• [Input for this task]:
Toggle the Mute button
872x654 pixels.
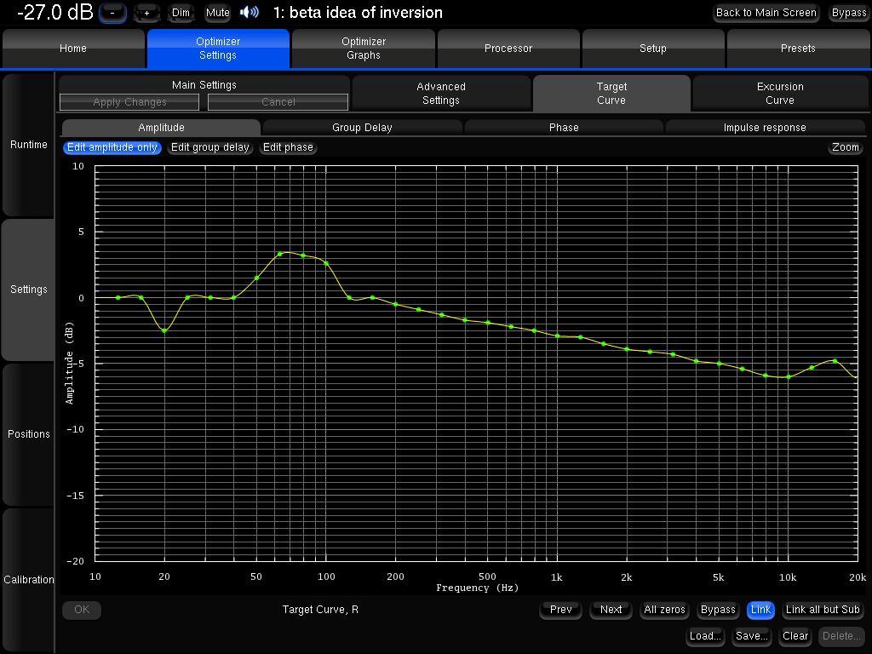coord(218,13)
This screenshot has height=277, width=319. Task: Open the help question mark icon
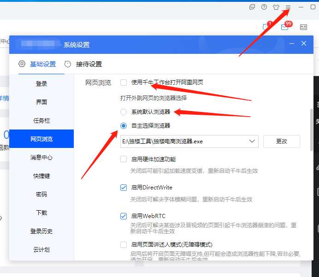coord(264,7)
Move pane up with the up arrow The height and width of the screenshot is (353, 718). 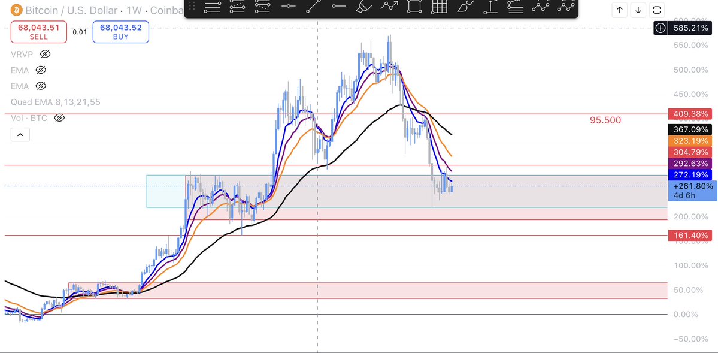(x=620, y=10)
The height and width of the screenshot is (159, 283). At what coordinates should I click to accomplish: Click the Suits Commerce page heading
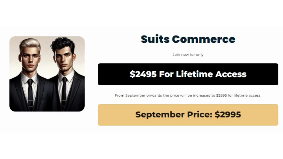[x=188, y=39]
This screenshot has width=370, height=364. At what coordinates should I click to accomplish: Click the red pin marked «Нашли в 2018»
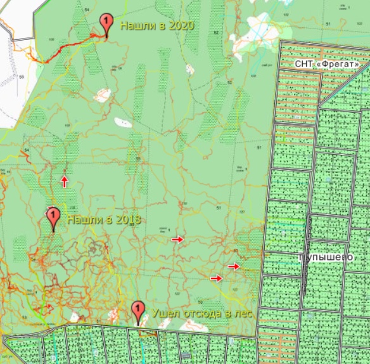coord(53,219)
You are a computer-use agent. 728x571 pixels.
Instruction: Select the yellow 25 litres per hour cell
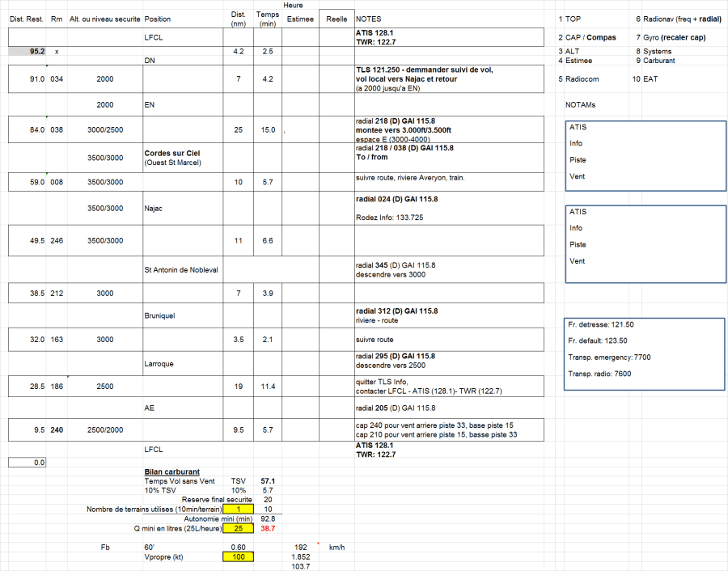point(231,527)
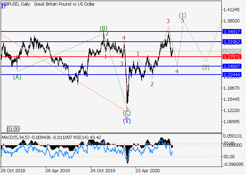Viewport: 246px width, 175px height.
Task: Select the green (B) wave label
Action: (x=103, y=28)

• [Stated exercise]: Revise the items from the line with "The height and width of the screenshot is (159, 283)." through the last line of the items by replacing "screenshot" with "capture" and leaving everything else unchanged. Omit the pictures from your answer.

• [Expected answer]:
The height and width of the capture is (159, 283). At what coordinates should I click to accomplish: Click the Suits Commerce page heading
[x=188, y=39]
This capture has width=370, height=364. At what coordinates should I click to accomplish: Click the red pin marked «Нашли в 2018»
coord(53,219)
You are a computer-use agent. 728x571 pixels.
Instruction: Select the yellow 25 litres per hour cell
point(231,527)
Viewport: 246px width, 175px height.
Task: Select the green (B) wave label
Action: (x=103, y=28)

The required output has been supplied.